While prior studies reported the link between functionalized silica surfaces and the structure of CO2 and CH4 for applications related to gas separations (Wiheeb et al., 2015; Mafra et al., 2018), the coupled effects of confinement and surface hydrophobicity have not been systematically probed. The surfaces of silica nanopores and nanoparticles can be either hydrophilic or hydrophobic depending on the surface polarity and the chemistry of the functional groups on the surface (Jin et al., 2019). The hydrophobicity of silica surfaces has significant impacts on the organization and flow of confined fluids, including water (Jin et al., 2021), hydrocarbons (Ghoufi et al., 2013) and gases. Given the interest in storing gases in subsurface environments, delineating the mechanisms underlying the storage of gases in oil-wet vs. water-wet environments is essential. Further, the influence of nano-scale confinement on the organization of these gases needs to be further delineated given the abundance of nanoporous-rich environments in subsurface environments and the anomalous thermodynamics and transport behavior of nano-confined fluids.

Extensive progress has already been made toward explaining the physical and chemical interactions of CO2 with amine-functionalized porous silica using a wide range of experimental and computational characterization techniques (Chaikittisilp et al., 2011; Liu et al., 2014; Cogswell et al., 2015). Amine-functionalized porous silica provides the advantage of chemically binding CO2 with the impregnated amines in the porous silica that enhance the gas uptake (Serna-Guerrero et al., 2008), as opposed to OH-functionalized porous silica in which CO2 adsorbs physically through van der Waals interactions, electrostatic interactions, and hydrogen bonding. The chemical binding of CO2 with the amine groups results in high CO2 adsorption capacity, good selectivity, fast adsorption and desorption rates, and low energy consumption when compared to the porous materials that capture CO2 through physical adsorption (Li et al., 2014). Despite these advancements in developing functional materials, there have been no efforts to contrast the organization of CO2 and CH4 in pores with hydrophobic and hydrophilic silica surfaces.

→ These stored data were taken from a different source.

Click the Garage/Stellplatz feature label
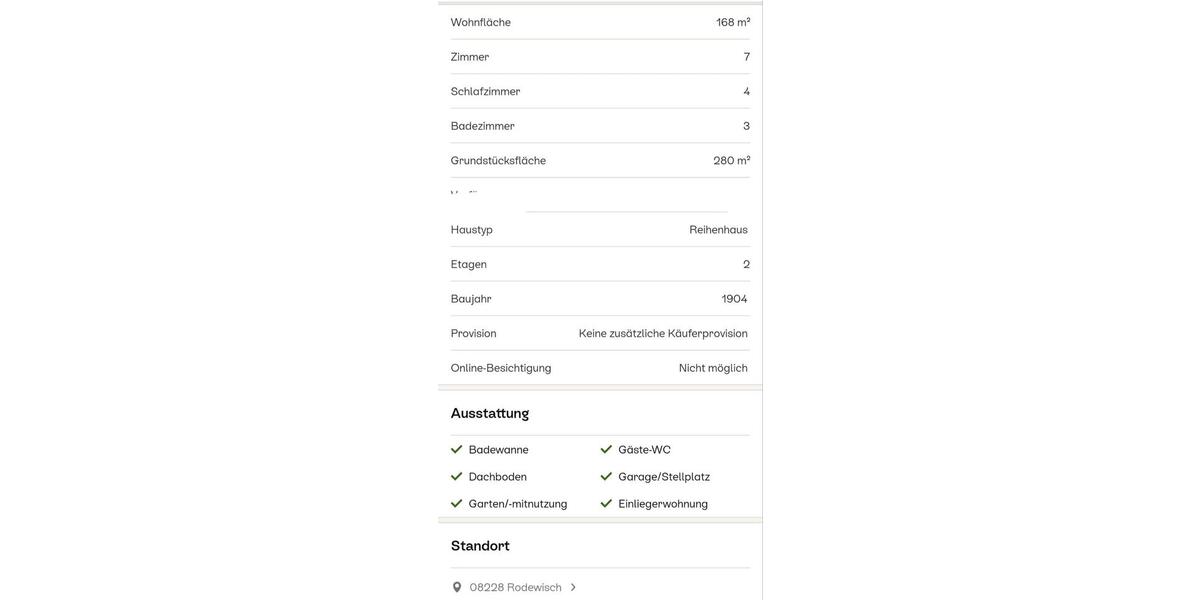The height and width of the screenshot is (600, 1200). 664,477
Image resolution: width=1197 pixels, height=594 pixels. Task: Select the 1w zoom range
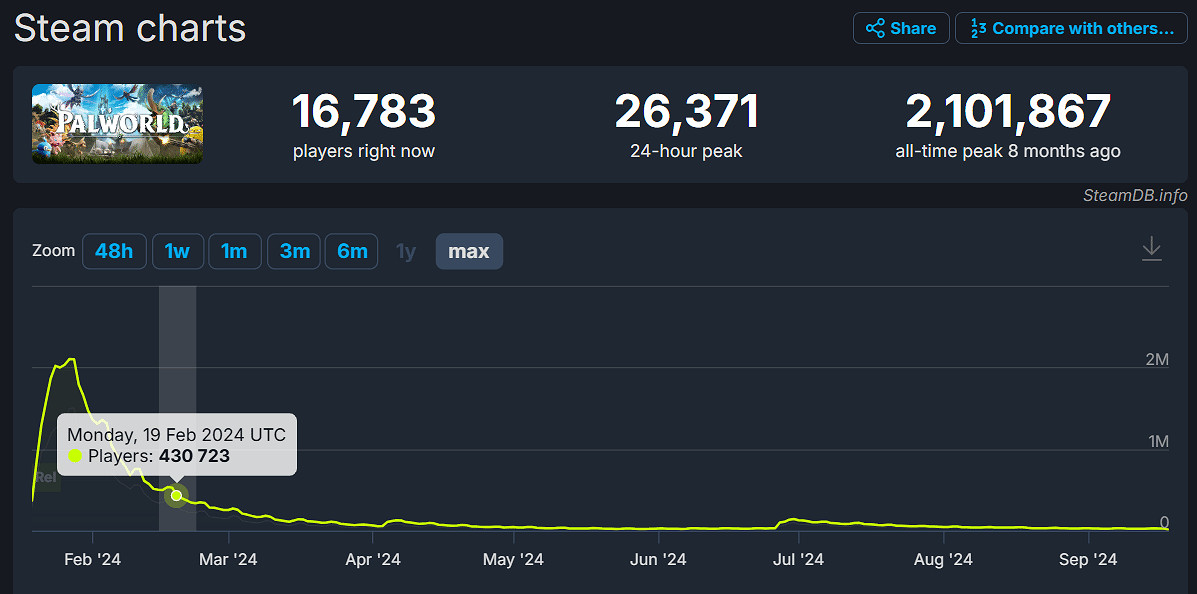coord(177,251)
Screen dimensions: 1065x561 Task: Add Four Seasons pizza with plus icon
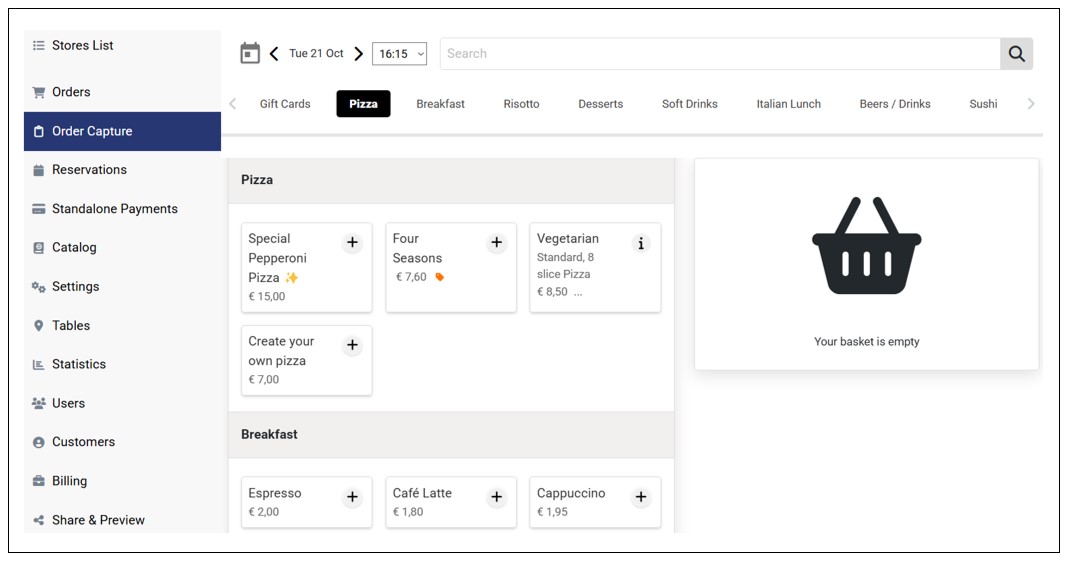(x=496, y=243)
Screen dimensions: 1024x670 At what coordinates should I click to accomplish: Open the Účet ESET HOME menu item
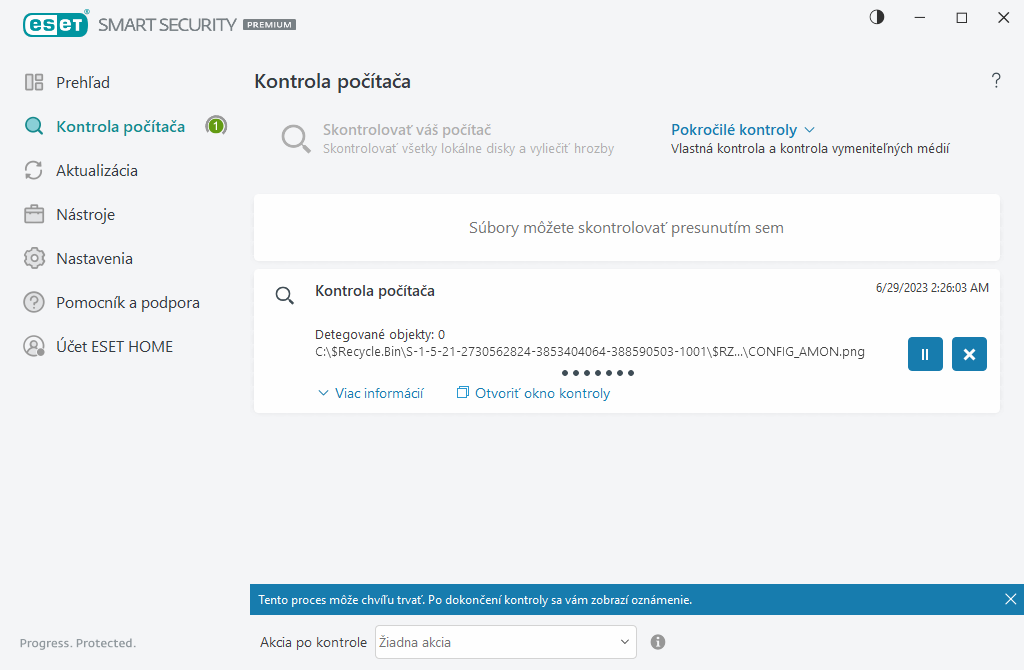[x=114, y=346]
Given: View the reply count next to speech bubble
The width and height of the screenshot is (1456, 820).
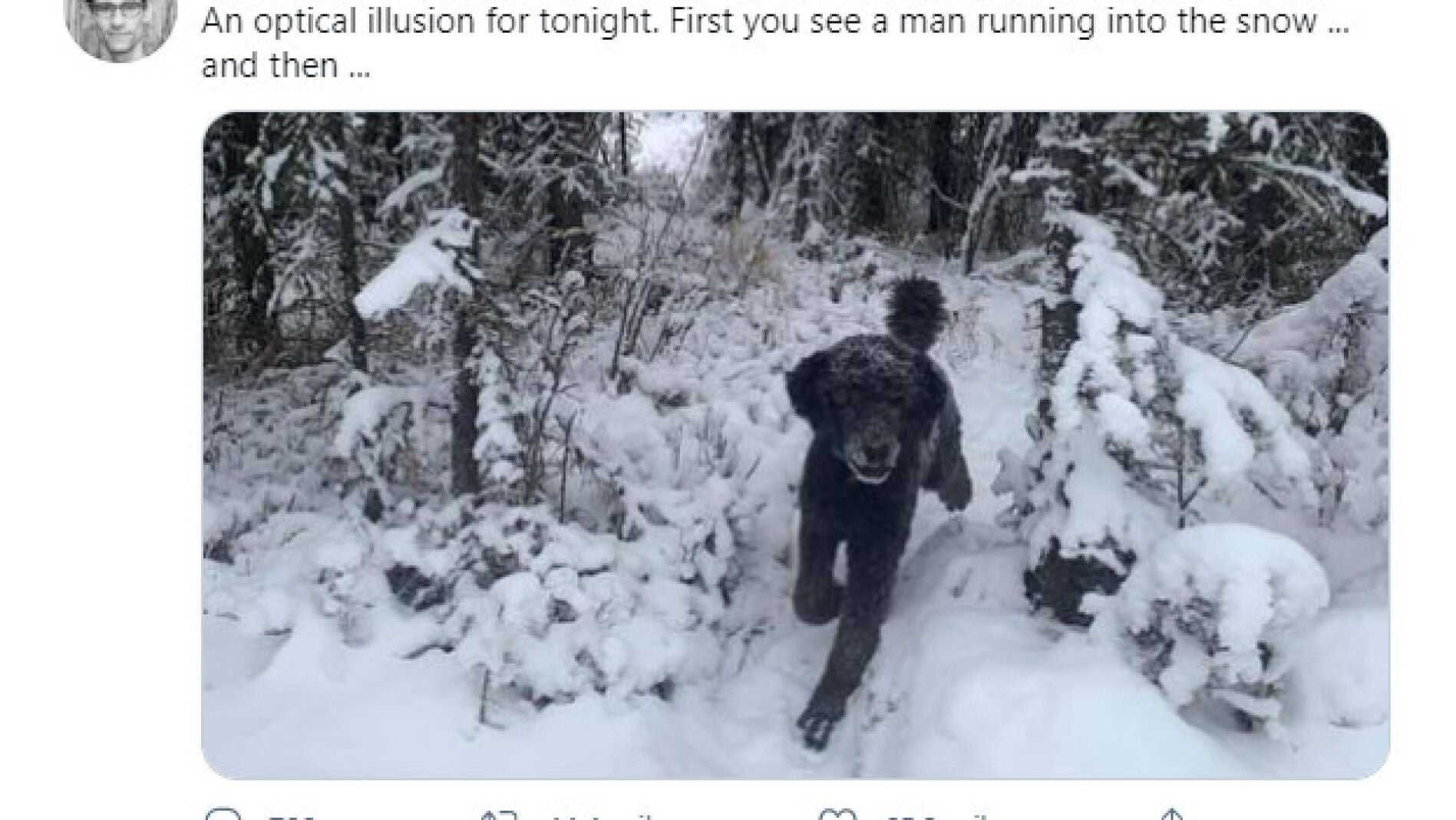Looking at the screenshot, I should pyautogui.click(x=292, y=815).
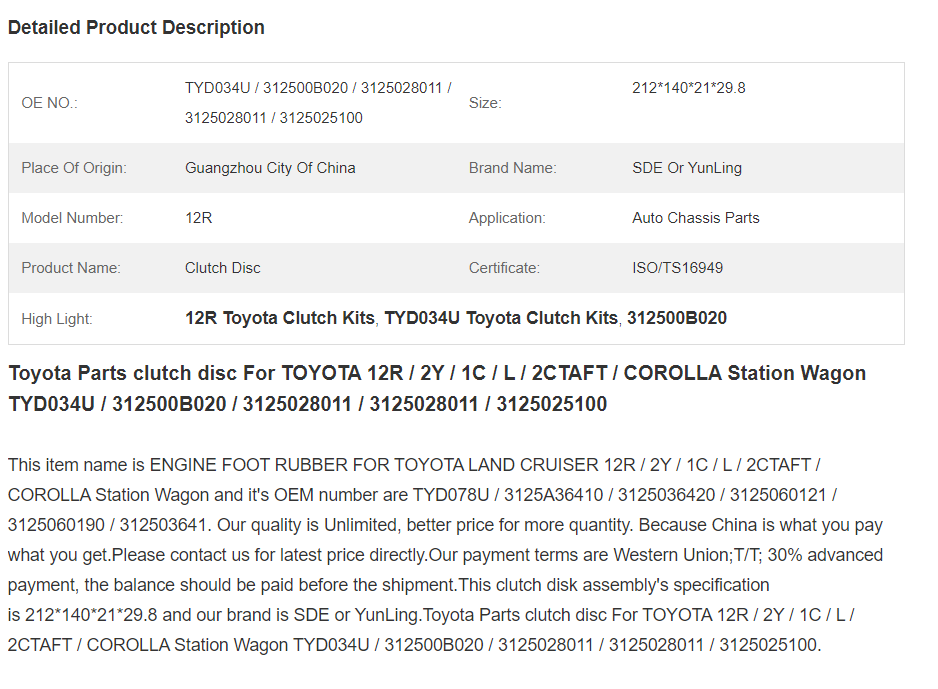Click the 'SDE Or YunLing' brand value
This screenshot has height=689, width=938.
[687, 168]
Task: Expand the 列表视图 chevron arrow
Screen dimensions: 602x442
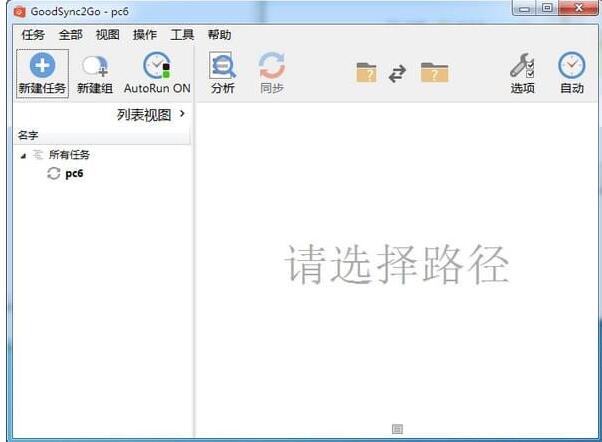Action: [182, 115]
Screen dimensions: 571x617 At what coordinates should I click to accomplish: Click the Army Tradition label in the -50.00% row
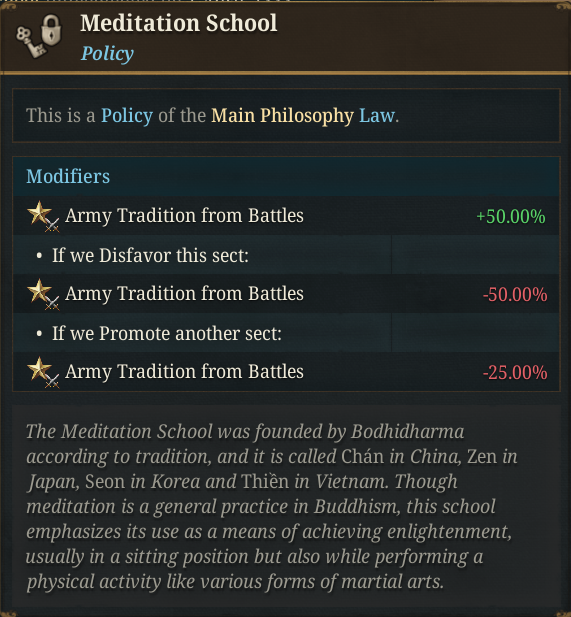(x=184, y=294)
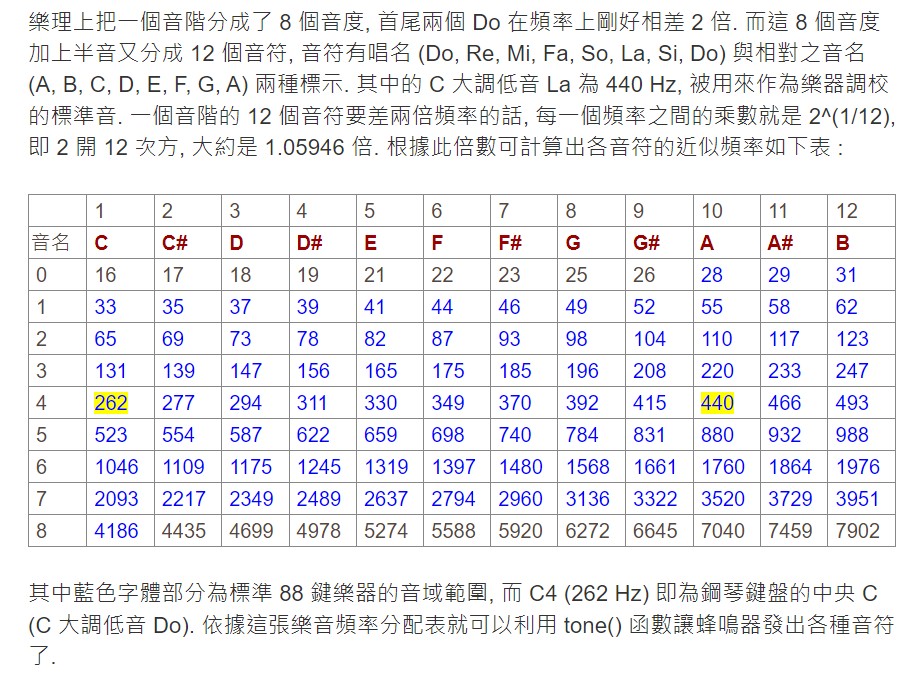Click the yellow highlighted 440 table cell
The height and width of the screenshot is (682, 923).
tap(717, 403)
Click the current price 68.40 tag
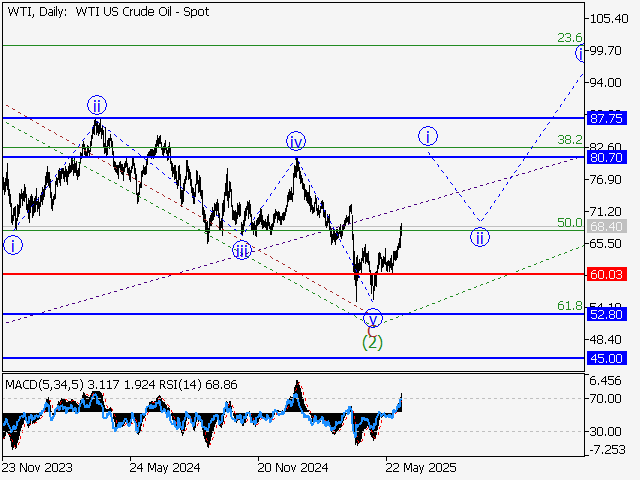The image size is (640, 480). 607,227
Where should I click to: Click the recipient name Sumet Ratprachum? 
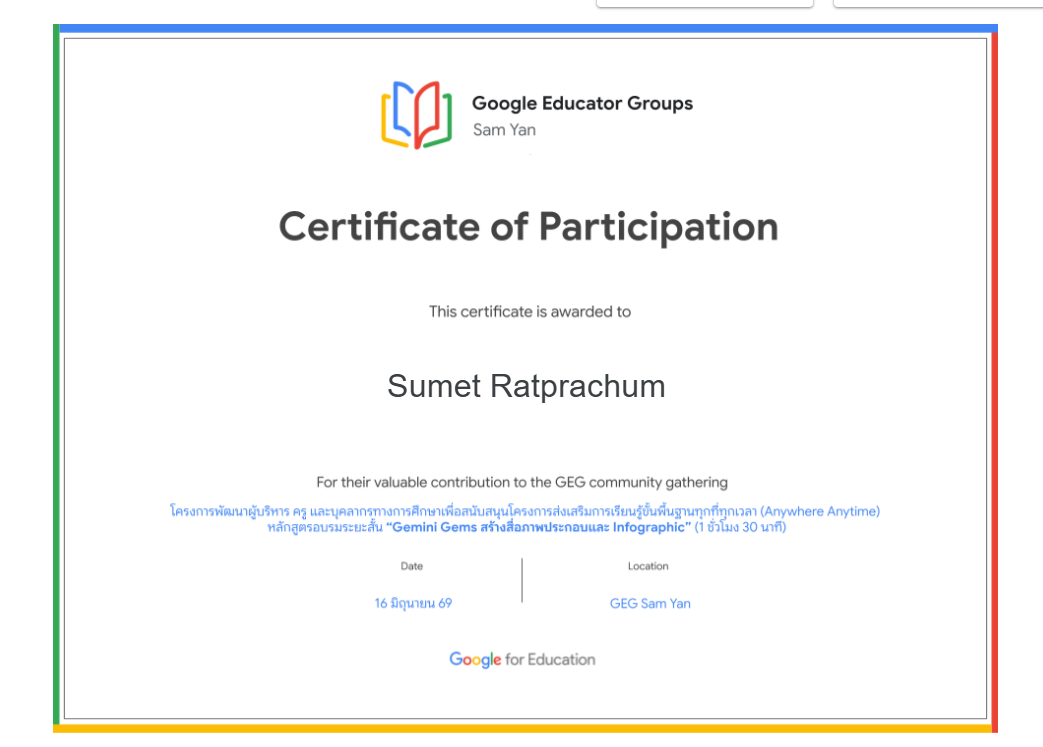pyautogui.click(x=526, y=386)
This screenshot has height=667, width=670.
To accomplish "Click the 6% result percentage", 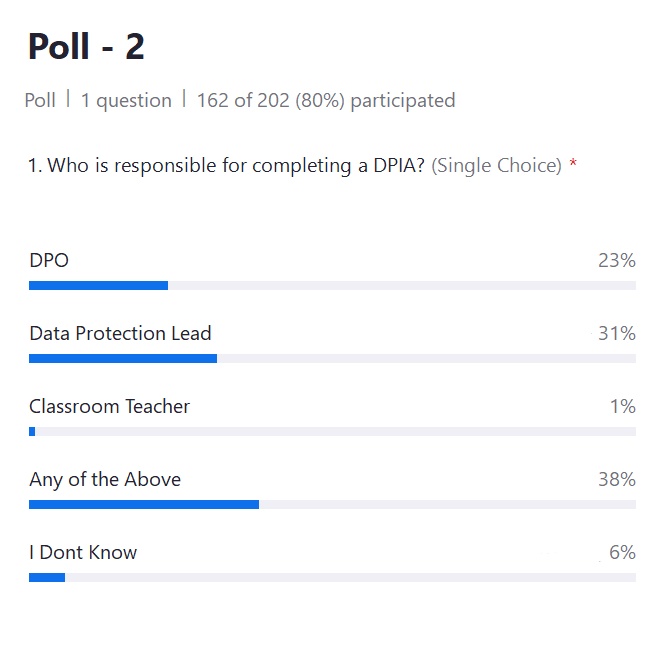I will [622, 552].
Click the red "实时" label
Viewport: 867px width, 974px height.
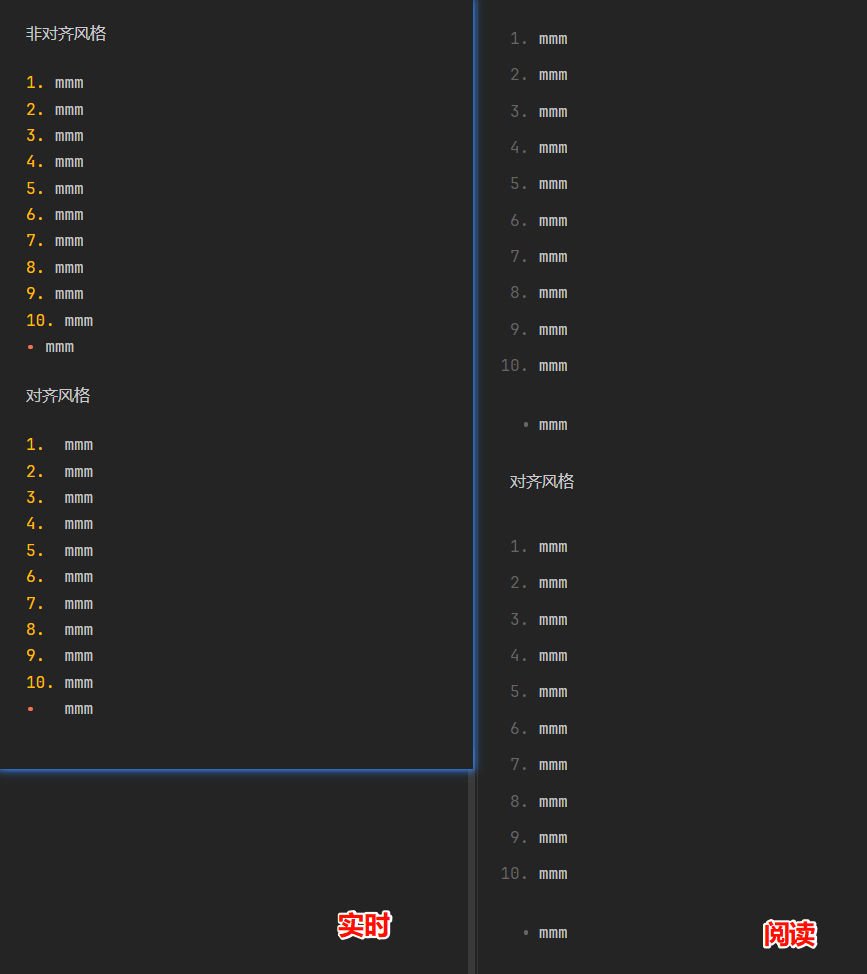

The structure, dynamics and flow of CH4 in organic and inorganic confinement have also been studied using a range of experimental and computational tools, including small-angle neutron scattering (Chiang et al., 2016a,b; Mohammed et al., 2020b) and molecular simulations (Siderius et al., 2017; Xiong et al., 2017; Mohammed and Gadikota, 2020; Wang et al., 2020). The core-shell organization of pressurized CH4 molecules in confinement and their associated dimensions can be successfully determined using small-angle neutron scattering (Chiang et al., 2016a,b; Mohammed et al., 2020b), and these measurements can be used to validate molecular simulations. The differences in the spatial organization of confined gases contribute to anisotropic variations in their diffusivities (Wu et al., 2015; Xiong et al., 2016, 2017; Mohammed and Gadikota, 2019a). Confined effects influence the desorption of bound species such as water and CO2 (Baumgartner et al., 2019; Knight et al., 2019).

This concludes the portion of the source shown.